The wound across my heart gets infected. Returning to the hospital for debridement (debridement sounds like some kind of instant divorce), the residents and the med students ask me why I am there -- why I think I have an infection. They waver between not quite believing me and shyly asking if they can see the gaping wound on my breast. I comply, because if I were them, I would think it was the coolest thing too. I get my nurse to help me take a selfie. I can’t look at it now, but I will want to later.


Out of surgery for the second time, my husband again tells me to walk it off. It’s funny if I am high on drugs or not. (He says I should probably stop telling people I am high. But I am so high, I don’t care.)

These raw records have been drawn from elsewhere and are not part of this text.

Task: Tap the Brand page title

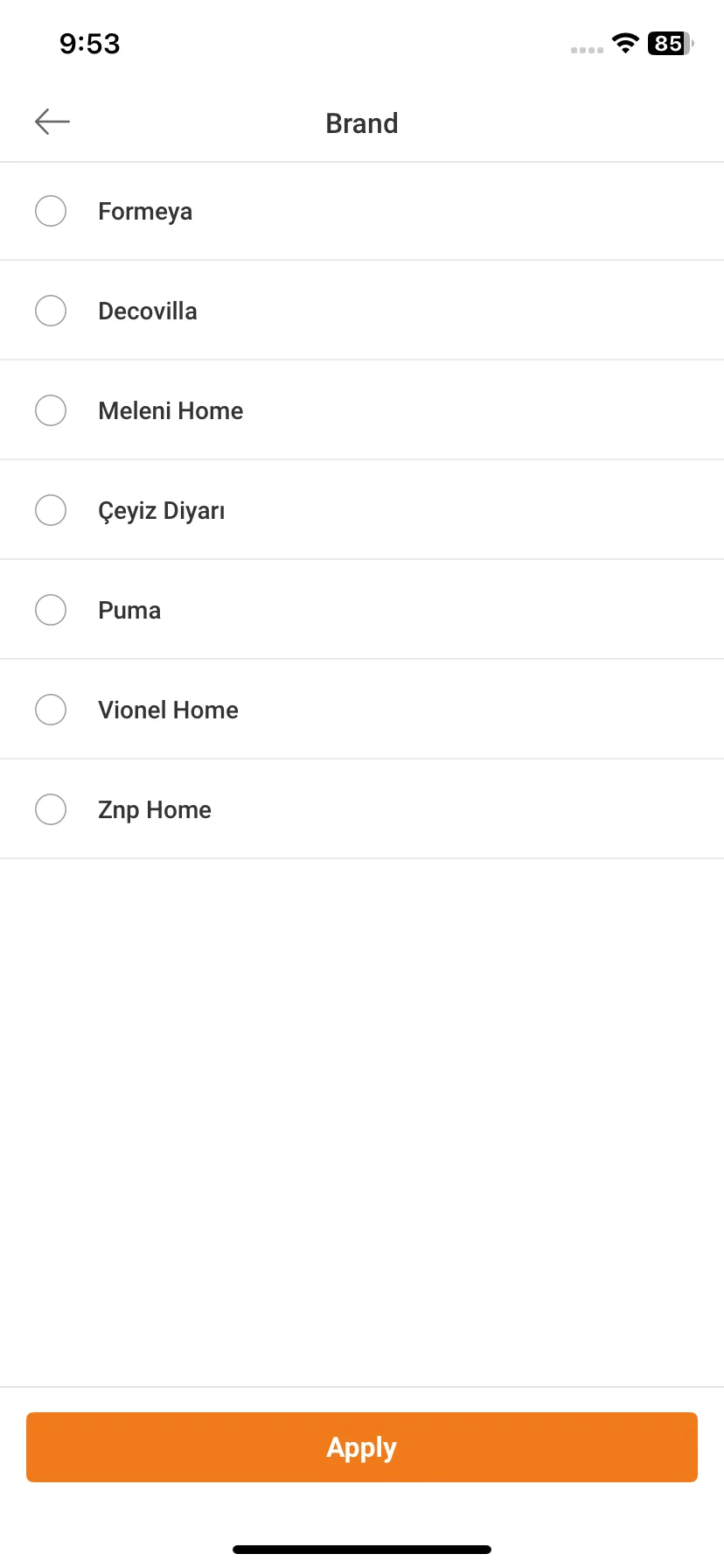Action: pyautogui.click(x=362, y=123)
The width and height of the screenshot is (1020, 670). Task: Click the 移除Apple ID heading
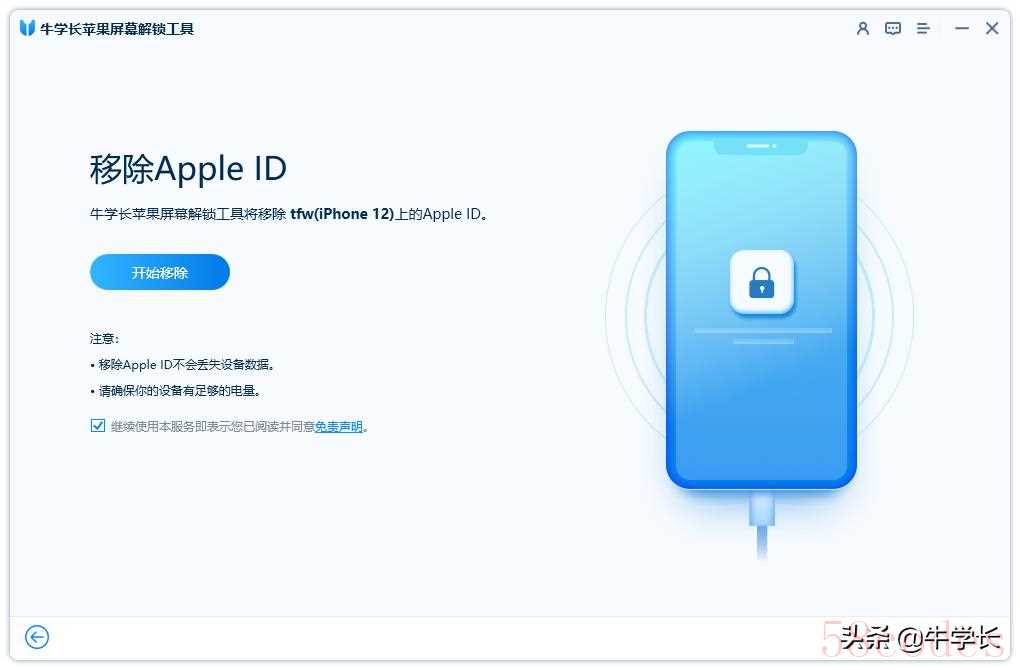[x=188, y=169]
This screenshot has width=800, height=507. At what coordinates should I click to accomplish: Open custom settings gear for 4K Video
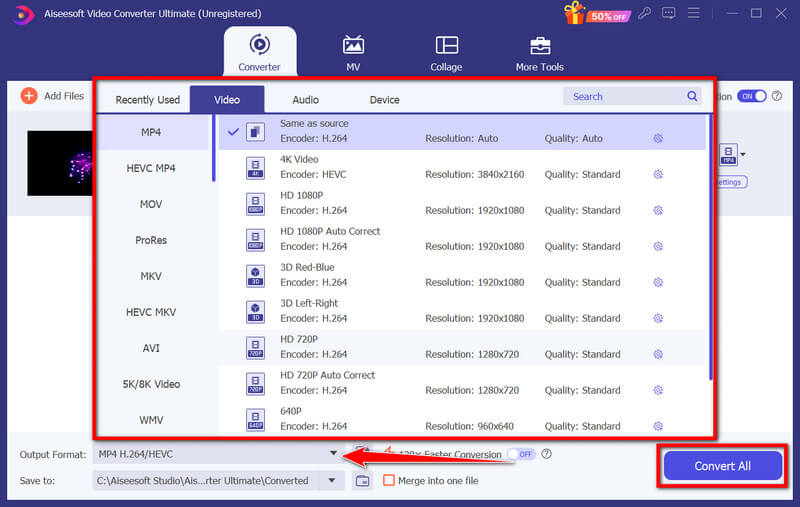[x=658, y=174]
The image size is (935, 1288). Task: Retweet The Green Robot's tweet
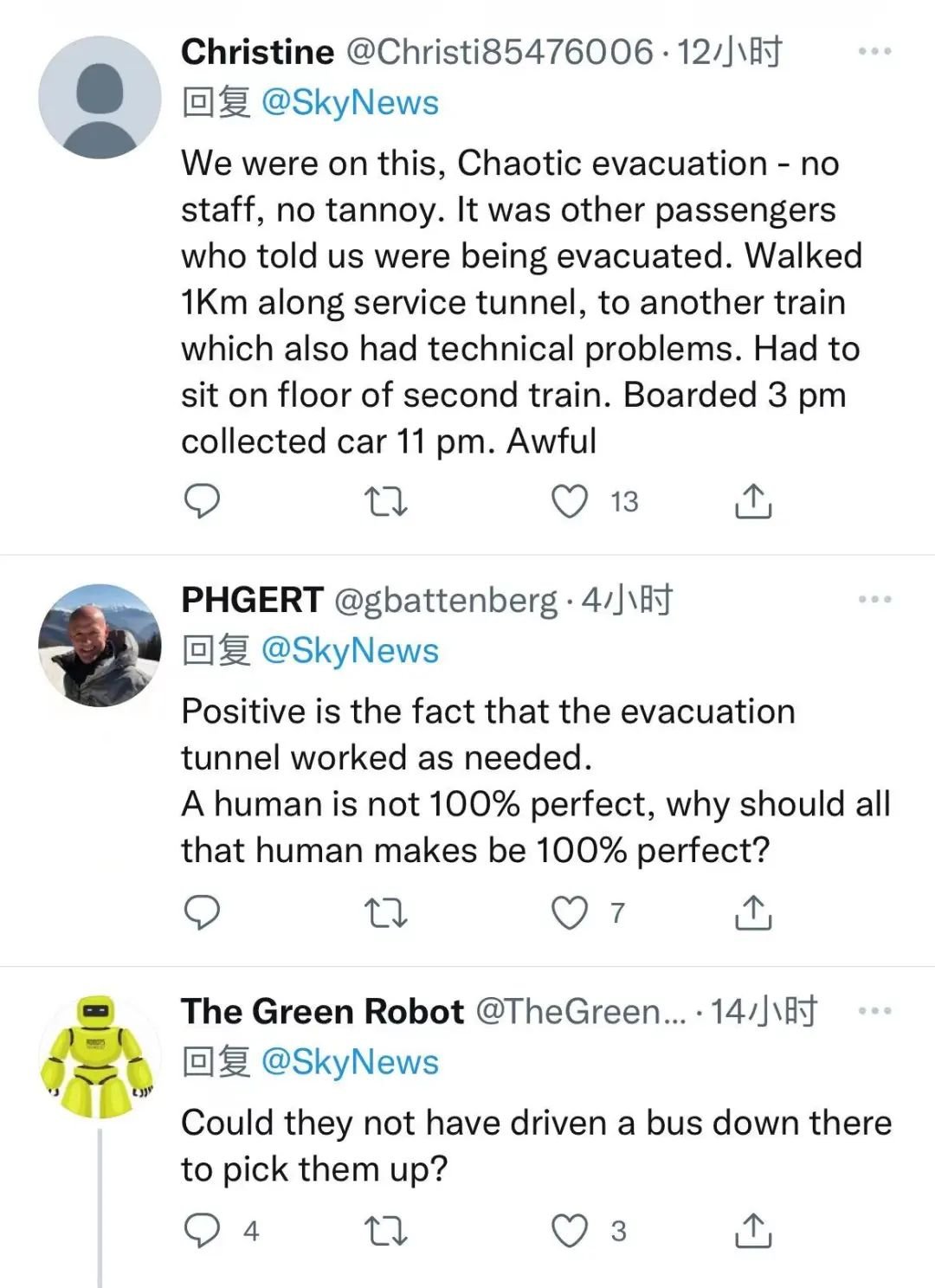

The surgery on top of the surgery causes so much pain. I get two needles in my stomach, two pain pills and anesthesia. By the time I am stable and ready to go home, I am flying. Its lucky we don’t have a convertible, because I would have my hands in the air like Thelma waving at the truckers. As we cross the bridge, I have a moment of pure clarity and joy and I declare, “I love the river so much.". While I am stating that I love the river, what I am really saying is I love life.


I have not reached the place where I can wrap up this story into a neat package. I still have more treatment. More pain. But I will face it wearing a t-shirt I made: Free Radicals: Unite!